ニーナ「うん。それで、うわあああぁっ!!て叫んだんだ。『なにこれ〜っ!!』って」
驚いたんでしょうね。
ニーナ「うん。ビックリしてたら、いきなりトイレのうんちする部屋・・・女の人はおしっこもするんだけど、その外にたくさん人が来たんだ。」
自分の体を確かめにきていたんですね。
ニーナ「たぶんね。それで、怖くてトイレの中で待ってると、いきなり頭にいろいろ浮かんできたんだ。

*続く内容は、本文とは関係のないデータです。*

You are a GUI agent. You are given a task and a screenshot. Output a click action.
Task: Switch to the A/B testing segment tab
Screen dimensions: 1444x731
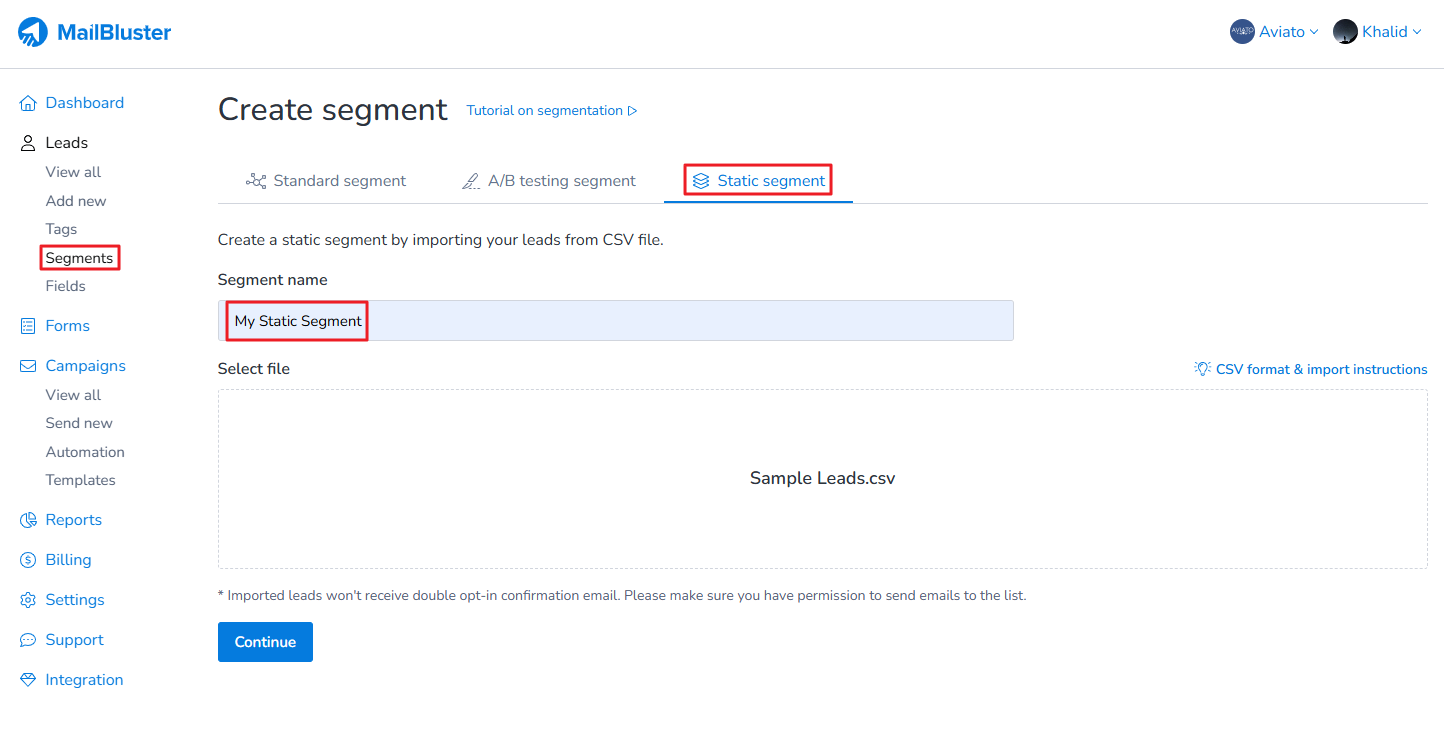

なんか、この女の人の顔とか名前とか、この人のダドとマムの事とか、どうしてこの空港に来たのかとか、いろいろ・・・」
記憶の共有が始まったんですね。
ニーナ「きょう・・?ねえ、難しい事は英語で言ってくれないと、僕わかんないよ・・・」
ああ、すみません。ニーナさんの思い出がわかってきたんですよね?
ニーナ「うん。ブレインの中にあるメモリーが、僕のスピリットに流れ込んできたんじゃないかって思う」
なるほど。ほかにはどんな事を思い出しましたか・・・?
ニーナ「ニーナさんの家の場所とか、インテリアとか、中学校でプログラミングの成績がトップだったとか・・・」
それで?
ニーナ「大学でバイオロジーをラーニングしてドクターになったとか、日本にはスピーチのために来てたとか、
あ、そうだ、初めてセックスをした時の思い出とか・・・ママ、初めてってとっても痛いんだね。」
広樹「えっ!?私たちには、そんなこと思い出したって教えてくれなかったじゃない!?」
ニーナ「ご、ごめんなさい・・・でも、この人六人ぐらいの男の人とセックスしたらしいんだけど、エイズとかそういうタイプの危ない病気にはかかってないみたい。」
広樹「そういう問題じゃないでしょう!?まったくもう・・・」
ニーナ「だ〜って、どんなコスメティックで顔がきれいになるかとか、ナプキンの付け方とか、
大人のお姉さんの記憶はぜ〜んぶ勝手に頭の中に出てくるんだから、仕方ないじゃない。」
まあまあ、お二人とも落ち着いて。
それで、入れ替わり現象についてもお知りになられたんですね?
ニーナ「うん。そういう事が起こるんだっていう新聞やテレビの記憶も、
ニーナさんの読んでた入れ替わりについてのジャーナルのメモリーもシェアされて、
僕の体と心にいったい何があったのか、大体わかったんだ」
ジャーナル?ですか?
ニーナ「ええ〜っと、ジャーナルっていうのは、たしか、『ろんぶん』の事だよ」
あ、そうなんですね。ありがとうございます。
ニーナ「それで、ママもちょっとバラしちゃったから言うけど、
自分のヴァ○ナとかそういうエッチな所も、ちょっと触っちゃったんだ」
そ、そうなんですか。
ニーナ「うん。どうしたらいいのかはニーナさんのメモリーですぐにわかったよ。
それで、メモリーではすっごく気持ちいいってあるけど、
いったんどんな感じなのか、一度自分でもやってみたかったんだ」
そ、それで、どうなったんですか・・・?
ニーナ「うん、それで、すっごく気持ちよくって、Oh!ひゃんっ!Ah!って声が出たんだ。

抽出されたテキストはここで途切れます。